Scale Later
You don't have a scaling problem yet
"Will my app scale when millions of people start using it?"
Ya know what? Wait until that actually happens. If you've got a huge number of people overloading your system then huzzah! That's one swell problem to have. The truth is the overwhelming majority of web apps are never going to reach that stage. And even if you do start to get overloaded it's usually not an all-or-nothing issue. You'll have time to adjust and respond to the problem. Plus, you'll have more real-world data and benchmarks after you launch which you can use to figure out the areas that need to be addressed.

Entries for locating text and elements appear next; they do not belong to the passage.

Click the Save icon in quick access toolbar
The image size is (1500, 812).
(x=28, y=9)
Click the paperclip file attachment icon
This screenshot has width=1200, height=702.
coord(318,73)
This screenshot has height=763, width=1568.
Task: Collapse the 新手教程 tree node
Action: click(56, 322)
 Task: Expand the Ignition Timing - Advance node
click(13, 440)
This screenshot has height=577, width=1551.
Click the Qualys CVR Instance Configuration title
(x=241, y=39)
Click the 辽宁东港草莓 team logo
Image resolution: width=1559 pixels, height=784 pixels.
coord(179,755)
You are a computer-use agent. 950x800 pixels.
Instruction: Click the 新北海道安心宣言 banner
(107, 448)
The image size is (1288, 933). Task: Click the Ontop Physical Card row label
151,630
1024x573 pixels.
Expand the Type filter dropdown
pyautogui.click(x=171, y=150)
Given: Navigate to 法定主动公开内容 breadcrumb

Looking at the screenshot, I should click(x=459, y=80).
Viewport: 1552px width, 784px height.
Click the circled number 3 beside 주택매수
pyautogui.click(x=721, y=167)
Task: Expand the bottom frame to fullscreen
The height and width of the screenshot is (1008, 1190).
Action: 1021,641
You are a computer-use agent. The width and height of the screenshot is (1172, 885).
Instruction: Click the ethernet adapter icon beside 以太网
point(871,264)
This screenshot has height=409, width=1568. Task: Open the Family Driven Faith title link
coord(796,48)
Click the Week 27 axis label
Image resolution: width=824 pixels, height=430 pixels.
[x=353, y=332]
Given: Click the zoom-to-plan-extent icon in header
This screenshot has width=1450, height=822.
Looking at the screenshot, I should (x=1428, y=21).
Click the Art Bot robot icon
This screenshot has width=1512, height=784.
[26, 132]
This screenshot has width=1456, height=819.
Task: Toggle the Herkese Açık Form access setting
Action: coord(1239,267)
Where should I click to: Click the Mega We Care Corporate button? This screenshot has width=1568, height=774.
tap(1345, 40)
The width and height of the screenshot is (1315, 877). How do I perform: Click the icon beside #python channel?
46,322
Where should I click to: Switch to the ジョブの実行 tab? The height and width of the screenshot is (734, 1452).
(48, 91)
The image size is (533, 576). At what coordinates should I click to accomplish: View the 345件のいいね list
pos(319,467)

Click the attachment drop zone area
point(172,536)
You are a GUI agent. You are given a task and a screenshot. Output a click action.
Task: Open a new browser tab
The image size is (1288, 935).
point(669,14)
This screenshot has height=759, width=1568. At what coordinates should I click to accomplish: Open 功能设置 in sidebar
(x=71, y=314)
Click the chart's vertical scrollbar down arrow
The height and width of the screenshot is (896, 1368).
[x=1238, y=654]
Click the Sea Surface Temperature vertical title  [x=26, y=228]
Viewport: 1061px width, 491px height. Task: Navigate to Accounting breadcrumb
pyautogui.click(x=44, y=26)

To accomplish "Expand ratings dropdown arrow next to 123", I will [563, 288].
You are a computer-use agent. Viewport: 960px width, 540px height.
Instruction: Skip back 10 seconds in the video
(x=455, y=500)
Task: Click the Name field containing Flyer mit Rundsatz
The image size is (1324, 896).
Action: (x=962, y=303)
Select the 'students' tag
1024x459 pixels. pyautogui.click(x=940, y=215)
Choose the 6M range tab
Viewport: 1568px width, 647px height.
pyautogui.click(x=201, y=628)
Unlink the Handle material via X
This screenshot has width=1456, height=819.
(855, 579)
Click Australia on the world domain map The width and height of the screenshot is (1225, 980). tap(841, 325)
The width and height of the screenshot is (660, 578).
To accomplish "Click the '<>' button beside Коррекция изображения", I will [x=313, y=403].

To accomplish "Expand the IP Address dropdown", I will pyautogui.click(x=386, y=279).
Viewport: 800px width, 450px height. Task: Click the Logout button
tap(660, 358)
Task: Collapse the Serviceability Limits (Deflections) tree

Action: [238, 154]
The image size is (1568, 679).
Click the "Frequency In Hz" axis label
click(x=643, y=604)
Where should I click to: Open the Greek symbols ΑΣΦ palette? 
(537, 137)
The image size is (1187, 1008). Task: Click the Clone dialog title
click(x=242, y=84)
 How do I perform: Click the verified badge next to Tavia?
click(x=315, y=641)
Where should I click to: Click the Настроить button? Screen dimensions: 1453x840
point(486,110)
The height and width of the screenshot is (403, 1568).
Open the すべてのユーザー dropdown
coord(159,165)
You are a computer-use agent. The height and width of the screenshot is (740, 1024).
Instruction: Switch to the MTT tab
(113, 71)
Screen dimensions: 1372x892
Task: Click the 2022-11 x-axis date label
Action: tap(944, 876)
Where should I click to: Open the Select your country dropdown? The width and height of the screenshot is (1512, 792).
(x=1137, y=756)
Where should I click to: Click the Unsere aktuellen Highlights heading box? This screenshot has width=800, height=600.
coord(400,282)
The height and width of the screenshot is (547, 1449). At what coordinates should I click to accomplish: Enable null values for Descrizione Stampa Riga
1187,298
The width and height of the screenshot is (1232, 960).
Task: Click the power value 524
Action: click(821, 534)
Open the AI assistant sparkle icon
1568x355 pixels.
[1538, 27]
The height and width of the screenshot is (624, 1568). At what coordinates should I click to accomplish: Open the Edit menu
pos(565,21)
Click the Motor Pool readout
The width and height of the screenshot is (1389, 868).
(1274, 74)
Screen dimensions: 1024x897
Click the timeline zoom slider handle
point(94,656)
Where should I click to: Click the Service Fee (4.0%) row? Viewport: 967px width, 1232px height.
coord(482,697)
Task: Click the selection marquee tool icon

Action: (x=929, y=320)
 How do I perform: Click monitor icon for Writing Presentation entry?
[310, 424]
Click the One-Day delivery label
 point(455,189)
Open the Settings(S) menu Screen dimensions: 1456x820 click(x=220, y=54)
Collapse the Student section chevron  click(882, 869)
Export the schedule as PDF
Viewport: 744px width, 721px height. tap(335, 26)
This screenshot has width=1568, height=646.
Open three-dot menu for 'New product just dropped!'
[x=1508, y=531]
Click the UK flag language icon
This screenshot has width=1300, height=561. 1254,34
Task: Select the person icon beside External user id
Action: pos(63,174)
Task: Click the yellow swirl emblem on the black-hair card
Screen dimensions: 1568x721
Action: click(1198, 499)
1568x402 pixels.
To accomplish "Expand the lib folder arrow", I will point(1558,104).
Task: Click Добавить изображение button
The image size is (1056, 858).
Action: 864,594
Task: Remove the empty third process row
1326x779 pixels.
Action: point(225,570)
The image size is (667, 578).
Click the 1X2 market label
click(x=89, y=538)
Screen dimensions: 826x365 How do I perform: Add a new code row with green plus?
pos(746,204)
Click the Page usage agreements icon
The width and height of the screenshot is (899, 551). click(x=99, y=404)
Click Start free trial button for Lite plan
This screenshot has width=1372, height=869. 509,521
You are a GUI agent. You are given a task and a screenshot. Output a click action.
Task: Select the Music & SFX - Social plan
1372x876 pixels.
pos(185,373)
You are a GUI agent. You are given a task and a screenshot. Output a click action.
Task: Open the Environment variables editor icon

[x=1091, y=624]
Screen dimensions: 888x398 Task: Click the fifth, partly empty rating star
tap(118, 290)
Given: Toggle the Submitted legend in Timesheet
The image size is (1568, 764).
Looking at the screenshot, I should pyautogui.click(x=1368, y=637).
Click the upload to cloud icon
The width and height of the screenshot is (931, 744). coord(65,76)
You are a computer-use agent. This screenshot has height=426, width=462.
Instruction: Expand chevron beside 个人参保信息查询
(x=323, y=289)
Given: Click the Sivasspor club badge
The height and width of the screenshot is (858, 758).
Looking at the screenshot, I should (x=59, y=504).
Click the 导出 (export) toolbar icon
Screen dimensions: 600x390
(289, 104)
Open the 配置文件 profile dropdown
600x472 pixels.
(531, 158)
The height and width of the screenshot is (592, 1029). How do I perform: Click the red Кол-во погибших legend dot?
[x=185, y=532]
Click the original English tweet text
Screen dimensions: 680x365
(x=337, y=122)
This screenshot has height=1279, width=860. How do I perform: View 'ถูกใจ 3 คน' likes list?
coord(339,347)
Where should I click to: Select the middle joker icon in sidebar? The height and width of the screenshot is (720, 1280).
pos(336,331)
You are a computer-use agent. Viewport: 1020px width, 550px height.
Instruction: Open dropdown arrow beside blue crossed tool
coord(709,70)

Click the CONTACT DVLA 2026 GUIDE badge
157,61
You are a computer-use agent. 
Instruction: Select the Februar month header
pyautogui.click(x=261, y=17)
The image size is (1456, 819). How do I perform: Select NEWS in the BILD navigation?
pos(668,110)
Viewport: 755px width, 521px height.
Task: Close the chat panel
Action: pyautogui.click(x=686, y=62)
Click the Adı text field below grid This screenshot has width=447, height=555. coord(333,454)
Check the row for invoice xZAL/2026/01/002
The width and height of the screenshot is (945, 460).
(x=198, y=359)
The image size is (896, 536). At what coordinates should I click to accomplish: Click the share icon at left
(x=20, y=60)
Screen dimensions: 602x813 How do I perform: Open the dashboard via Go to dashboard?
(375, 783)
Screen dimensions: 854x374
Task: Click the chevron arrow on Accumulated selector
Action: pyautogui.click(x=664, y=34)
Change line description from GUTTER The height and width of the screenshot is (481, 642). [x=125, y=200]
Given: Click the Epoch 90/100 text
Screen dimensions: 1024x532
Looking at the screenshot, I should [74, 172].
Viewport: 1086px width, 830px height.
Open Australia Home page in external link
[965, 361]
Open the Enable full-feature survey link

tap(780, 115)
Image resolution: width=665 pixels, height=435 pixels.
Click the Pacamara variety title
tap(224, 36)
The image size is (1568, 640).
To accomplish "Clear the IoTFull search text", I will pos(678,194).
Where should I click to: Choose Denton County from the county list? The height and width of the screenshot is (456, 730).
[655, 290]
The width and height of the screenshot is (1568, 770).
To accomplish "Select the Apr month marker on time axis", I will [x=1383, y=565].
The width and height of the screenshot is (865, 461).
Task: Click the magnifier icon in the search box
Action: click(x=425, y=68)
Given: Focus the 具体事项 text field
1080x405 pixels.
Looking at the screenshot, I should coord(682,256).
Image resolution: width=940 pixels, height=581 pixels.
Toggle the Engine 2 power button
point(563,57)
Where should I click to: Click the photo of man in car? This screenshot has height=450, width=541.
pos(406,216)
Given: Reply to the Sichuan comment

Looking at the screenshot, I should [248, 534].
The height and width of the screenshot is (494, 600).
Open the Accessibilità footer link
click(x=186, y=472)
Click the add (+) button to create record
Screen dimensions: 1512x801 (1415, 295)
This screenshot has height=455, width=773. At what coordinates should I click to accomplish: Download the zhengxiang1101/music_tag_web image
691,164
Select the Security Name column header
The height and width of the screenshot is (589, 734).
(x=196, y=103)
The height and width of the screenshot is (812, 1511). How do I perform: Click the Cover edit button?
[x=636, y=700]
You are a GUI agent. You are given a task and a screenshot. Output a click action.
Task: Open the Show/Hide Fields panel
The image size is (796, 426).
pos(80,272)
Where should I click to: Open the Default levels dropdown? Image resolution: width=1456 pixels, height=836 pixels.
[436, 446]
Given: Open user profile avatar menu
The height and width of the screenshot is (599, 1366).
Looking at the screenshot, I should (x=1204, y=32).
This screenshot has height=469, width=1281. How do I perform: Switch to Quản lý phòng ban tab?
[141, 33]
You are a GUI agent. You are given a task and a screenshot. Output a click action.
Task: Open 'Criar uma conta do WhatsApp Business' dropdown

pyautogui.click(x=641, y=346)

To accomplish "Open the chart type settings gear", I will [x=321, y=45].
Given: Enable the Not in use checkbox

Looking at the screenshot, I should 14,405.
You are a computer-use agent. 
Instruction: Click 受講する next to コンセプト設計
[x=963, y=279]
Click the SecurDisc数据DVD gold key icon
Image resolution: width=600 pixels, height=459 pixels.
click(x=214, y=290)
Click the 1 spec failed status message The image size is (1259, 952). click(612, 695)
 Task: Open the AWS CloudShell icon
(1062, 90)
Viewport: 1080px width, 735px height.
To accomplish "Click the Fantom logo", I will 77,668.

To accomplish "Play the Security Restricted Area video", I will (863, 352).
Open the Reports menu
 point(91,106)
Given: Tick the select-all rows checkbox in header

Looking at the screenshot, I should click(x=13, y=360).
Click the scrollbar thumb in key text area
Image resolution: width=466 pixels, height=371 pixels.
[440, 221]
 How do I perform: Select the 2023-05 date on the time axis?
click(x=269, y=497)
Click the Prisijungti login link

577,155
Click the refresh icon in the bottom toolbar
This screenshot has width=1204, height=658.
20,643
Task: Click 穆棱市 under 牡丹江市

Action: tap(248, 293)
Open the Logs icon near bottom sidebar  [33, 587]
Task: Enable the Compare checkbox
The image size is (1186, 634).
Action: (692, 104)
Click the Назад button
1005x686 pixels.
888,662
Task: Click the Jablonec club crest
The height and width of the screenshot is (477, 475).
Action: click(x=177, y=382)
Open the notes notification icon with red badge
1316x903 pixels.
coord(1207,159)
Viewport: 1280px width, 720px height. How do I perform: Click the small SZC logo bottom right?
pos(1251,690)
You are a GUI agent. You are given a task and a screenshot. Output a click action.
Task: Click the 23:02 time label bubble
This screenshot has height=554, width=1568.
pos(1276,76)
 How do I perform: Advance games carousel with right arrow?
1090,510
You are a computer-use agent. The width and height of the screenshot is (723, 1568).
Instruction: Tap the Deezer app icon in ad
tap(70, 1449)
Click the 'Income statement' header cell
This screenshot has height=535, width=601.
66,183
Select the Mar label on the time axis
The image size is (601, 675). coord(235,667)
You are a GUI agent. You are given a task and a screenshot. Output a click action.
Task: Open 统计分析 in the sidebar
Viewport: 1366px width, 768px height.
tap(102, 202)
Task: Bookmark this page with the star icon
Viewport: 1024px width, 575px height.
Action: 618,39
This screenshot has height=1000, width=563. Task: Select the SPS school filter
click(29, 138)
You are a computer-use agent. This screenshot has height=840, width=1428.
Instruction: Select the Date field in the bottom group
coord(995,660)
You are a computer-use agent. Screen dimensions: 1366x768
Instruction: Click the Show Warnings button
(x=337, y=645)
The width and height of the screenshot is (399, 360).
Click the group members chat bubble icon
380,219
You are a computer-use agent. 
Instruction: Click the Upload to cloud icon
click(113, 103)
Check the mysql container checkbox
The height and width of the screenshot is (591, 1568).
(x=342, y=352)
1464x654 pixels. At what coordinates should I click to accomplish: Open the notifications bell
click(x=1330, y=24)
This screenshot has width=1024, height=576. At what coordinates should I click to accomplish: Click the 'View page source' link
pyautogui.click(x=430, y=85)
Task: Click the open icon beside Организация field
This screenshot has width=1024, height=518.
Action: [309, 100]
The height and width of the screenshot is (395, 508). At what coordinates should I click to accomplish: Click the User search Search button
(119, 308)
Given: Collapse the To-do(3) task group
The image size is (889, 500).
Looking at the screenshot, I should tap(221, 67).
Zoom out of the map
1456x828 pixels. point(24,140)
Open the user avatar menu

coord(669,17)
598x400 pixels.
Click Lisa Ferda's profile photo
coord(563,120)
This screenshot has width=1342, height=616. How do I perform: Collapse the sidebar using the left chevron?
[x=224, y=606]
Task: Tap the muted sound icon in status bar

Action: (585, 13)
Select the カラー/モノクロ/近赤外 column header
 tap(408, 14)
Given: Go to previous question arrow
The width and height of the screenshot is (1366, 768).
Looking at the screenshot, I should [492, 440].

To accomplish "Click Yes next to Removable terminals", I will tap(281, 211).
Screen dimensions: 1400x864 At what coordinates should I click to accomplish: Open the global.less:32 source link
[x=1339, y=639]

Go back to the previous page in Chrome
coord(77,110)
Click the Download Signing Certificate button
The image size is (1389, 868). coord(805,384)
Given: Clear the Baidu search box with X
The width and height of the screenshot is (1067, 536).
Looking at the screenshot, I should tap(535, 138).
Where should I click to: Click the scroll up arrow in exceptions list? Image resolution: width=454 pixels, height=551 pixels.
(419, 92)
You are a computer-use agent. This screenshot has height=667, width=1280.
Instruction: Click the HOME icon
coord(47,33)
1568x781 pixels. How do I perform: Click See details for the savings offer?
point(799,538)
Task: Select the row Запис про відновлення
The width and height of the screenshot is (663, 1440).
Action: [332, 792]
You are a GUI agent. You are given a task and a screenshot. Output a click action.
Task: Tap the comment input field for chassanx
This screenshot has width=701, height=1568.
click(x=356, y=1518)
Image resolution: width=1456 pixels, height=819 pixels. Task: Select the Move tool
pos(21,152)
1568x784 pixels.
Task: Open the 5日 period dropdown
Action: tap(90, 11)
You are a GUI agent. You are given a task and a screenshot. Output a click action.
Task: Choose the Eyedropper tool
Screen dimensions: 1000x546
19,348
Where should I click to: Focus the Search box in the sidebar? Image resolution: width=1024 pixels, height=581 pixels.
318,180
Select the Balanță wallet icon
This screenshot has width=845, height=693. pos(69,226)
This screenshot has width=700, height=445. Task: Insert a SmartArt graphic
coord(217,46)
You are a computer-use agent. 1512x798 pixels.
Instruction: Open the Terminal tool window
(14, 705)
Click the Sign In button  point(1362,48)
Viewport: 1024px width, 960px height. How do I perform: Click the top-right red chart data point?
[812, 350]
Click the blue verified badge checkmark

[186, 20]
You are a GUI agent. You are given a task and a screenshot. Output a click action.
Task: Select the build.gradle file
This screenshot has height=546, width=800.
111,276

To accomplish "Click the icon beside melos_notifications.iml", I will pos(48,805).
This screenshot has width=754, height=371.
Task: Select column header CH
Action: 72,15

For example, we ran Basecamp on a single server for the first year. Because we went with such a simple setup, it only took a week to implement. We didn't start with a cluster of 15 boxes or spend months worrying about scaling.
Did we experience any problems? A few. But we also realized that most of the problems we feared, like a brief slowdown, really weren't that big of a deal to customers. As long as you keep people in the loop, and are honest about the situation, they'll understand. In retrospect, we're quite glad we didn't delay launch for months in order to create "the perfect setup."
In the beginning, make building a solid core product your priority instead of obsessing over scalability and server farms. Create a great app and then worry about what to do once it's wildly successful. Otherwise you may waste energy, time, and money fixating on something that never even happens.
Believe it or not, the bigger problem isn't scaling, it's getting to the point where you have to scale. Without the first problem you won't have the second.
You have to revisit anyway
The fact is that everyone has scalability issues, no one can deal with their service going from zero to a few million users without revisiting almost every aspect of their design and architecture.